Task prompt —
Set down the lines below without any change, starting with the line that contains "Select the ENERGY tab" and continuing through the line that contains "will tap(530, 485).".

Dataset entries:
┄┄┄┄┄┄┄┄┄┄
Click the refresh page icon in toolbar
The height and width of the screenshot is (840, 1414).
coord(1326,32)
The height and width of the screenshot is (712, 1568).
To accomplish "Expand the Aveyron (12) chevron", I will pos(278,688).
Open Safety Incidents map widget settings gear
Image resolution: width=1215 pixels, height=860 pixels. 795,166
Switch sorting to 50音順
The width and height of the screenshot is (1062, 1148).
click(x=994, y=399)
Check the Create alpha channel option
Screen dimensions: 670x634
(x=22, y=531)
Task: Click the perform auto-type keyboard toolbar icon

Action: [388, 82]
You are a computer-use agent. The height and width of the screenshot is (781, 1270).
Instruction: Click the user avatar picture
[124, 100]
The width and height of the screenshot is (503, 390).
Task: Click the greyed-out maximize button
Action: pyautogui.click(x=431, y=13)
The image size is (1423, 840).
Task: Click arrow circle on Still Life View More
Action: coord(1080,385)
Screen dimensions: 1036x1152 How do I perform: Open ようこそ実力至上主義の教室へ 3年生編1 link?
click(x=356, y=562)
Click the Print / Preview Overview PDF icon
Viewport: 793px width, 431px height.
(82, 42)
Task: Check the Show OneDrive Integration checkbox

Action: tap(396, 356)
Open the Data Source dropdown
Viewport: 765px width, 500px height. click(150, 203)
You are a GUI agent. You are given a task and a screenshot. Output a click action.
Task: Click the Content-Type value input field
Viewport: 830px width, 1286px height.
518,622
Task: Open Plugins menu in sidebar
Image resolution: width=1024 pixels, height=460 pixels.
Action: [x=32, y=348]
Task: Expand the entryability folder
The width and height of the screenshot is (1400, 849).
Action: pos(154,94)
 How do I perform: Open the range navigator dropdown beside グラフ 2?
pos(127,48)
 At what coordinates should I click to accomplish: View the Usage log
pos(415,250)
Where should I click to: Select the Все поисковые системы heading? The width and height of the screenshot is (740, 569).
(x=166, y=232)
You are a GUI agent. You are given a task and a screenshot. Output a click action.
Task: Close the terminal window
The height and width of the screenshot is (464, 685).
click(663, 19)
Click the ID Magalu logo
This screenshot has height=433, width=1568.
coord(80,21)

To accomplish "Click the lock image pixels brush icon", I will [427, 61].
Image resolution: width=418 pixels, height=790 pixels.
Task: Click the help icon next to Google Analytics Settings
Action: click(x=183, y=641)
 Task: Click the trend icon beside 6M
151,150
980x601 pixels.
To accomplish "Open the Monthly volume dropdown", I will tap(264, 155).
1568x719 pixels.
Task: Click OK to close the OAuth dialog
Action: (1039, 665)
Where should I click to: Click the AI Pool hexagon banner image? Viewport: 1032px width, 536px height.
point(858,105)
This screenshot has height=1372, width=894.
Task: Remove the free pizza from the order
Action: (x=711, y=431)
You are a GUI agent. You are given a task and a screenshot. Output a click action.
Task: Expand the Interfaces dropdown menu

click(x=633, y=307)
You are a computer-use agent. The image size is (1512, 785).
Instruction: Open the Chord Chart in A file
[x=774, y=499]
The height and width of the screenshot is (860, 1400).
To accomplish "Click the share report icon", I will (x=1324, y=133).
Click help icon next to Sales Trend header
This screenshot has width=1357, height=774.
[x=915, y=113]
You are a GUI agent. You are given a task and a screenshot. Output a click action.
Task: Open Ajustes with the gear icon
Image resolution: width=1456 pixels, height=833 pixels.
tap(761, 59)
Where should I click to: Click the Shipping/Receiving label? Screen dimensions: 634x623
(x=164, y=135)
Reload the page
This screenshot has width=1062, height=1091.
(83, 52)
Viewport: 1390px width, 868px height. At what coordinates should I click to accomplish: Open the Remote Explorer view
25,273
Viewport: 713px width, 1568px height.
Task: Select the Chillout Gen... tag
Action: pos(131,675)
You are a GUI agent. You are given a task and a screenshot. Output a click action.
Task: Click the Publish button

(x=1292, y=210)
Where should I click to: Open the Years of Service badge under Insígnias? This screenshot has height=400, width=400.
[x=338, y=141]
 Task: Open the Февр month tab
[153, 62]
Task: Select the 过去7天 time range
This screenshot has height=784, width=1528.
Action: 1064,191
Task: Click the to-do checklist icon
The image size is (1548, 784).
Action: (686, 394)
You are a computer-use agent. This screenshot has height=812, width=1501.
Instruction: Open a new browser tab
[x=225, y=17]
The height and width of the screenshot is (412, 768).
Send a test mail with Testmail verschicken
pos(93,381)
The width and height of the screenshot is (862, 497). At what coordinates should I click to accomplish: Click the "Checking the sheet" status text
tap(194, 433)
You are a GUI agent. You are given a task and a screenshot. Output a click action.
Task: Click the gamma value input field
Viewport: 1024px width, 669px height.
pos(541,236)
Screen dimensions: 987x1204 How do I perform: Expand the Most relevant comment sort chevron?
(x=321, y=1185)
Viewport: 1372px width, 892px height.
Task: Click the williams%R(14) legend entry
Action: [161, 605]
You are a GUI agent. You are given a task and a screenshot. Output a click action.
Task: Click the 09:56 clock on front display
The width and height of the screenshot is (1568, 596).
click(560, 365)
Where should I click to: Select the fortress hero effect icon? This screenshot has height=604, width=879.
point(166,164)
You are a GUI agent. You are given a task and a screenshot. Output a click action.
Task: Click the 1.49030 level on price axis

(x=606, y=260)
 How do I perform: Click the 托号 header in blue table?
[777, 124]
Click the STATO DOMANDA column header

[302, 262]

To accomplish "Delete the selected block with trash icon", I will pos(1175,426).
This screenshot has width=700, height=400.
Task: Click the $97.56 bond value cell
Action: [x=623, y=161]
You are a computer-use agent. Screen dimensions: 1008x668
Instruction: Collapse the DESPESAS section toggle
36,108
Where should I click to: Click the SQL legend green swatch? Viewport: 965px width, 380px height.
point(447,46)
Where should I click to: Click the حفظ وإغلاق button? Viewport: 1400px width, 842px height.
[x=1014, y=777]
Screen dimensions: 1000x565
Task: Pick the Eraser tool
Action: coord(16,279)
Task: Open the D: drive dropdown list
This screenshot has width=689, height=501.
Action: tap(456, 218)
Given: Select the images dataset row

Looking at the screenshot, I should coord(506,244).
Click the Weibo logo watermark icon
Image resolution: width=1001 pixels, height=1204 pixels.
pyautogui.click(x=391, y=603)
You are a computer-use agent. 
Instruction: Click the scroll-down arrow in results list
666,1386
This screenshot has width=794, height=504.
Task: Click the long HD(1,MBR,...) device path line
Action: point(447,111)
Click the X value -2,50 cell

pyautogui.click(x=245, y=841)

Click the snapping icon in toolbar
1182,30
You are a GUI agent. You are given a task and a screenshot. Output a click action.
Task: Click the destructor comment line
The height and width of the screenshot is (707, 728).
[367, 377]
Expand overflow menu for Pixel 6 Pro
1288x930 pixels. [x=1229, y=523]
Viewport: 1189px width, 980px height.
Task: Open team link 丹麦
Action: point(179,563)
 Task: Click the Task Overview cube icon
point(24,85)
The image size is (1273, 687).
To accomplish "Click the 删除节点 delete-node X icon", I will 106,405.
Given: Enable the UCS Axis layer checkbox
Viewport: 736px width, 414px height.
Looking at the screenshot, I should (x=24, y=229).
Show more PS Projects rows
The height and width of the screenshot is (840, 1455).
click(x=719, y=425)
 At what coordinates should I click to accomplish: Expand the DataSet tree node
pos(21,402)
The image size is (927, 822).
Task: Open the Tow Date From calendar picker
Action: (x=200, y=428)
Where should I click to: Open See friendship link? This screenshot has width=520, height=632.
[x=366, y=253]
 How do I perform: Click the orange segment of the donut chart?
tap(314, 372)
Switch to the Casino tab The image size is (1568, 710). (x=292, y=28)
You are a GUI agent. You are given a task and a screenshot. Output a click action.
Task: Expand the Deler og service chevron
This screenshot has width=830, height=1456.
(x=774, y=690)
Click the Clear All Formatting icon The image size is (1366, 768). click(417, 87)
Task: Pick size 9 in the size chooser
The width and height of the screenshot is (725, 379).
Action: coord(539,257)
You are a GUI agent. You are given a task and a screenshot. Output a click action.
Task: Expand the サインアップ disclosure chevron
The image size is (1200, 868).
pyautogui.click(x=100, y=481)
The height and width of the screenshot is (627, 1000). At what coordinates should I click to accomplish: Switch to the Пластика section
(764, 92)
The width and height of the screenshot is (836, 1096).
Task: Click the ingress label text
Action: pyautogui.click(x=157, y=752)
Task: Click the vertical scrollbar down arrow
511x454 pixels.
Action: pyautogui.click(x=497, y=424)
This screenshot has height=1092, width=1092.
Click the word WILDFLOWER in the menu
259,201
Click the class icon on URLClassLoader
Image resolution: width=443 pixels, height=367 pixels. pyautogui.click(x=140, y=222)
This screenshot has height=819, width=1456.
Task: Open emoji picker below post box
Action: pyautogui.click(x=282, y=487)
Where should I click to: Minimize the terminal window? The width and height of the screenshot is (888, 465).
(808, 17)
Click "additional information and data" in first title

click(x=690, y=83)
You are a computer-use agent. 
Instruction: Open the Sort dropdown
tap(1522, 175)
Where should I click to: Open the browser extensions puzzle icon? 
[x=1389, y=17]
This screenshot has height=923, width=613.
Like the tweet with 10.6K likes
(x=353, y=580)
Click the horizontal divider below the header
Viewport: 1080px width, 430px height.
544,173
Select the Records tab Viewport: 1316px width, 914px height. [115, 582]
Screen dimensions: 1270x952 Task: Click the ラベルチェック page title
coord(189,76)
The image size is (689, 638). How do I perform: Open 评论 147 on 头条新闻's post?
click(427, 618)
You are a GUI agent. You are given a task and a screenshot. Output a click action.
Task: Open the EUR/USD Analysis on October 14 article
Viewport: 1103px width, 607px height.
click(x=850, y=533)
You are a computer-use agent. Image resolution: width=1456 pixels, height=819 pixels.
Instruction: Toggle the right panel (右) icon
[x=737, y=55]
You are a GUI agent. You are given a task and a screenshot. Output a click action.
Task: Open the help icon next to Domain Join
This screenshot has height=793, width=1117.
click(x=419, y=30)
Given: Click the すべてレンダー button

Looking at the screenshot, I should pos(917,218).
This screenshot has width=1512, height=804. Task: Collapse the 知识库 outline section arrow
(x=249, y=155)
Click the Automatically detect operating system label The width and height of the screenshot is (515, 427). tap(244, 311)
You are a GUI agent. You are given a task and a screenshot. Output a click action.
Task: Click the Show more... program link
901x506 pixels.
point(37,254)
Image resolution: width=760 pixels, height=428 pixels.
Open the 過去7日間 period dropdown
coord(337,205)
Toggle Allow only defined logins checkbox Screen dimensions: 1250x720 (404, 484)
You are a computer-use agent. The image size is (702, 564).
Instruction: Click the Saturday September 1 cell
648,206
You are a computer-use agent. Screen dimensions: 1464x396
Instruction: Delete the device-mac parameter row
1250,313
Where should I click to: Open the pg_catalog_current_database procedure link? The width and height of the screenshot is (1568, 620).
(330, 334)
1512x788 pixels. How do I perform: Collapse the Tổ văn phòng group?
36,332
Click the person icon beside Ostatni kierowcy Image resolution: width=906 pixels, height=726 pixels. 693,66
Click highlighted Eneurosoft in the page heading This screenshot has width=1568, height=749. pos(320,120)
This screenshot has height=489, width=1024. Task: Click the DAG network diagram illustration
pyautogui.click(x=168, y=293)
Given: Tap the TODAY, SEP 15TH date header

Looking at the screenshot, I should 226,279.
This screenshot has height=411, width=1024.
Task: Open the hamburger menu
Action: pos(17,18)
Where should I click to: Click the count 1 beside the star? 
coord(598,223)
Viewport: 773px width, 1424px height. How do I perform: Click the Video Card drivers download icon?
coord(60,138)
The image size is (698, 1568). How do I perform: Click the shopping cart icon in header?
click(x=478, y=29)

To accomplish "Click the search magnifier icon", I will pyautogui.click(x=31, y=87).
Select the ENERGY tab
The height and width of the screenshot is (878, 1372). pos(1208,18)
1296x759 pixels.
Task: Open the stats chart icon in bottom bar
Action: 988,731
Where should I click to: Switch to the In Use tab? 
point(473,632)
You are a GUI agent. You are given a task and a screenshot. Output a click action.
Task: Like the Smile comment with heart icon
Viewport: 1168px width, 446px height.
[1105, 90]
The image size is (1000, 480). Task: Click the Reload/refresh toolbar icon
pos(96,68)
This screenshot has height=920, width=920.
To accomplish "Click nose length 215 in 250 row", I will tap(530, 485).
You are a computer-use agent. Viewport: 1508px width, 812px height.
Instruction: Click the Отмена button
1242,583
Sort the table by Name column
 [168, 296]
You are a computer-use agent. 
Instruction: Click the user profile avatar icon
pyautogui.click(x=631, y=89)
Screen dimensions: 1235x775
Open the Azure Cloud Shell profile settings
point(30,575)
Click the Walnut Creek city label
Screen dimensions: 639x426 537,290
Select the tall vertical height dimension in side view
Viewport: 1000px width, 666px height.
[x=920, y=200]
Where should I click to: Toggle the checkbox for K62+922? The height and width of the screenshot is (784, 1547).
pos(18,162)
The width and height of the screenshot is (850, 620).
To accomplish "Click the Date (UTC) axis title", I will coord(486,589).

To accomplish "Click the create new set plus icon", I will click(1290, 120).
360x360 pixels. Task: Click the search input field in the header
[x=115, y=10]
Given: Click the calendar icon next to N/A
┄┄┄┄┄┄┄┄┄┄
The response —
Select the ENERGY tab
The height and width of the screenshot is (878, 1372). pos(1208,18)
1296x759 pixels.
Task: Open the stats chart icon in bottom bar
Action: 988,731
Where should I click to: Switch to the In Use tab? 
point(473,632)
You are a GUI agent. You are given a task and a screenshot. Output a click action.
Task: Like the Smile comment with heart icon
Viewport: 1168px width, 446px height.
[1105, 90]
The image size is (1000, 480). Task: Click the Reload/refresh toolbar icon
pos(96,68)
This screenshot has height=920, width=920.
To accomplish "Click nose length 215 in 250 row", I will tap(530, 485).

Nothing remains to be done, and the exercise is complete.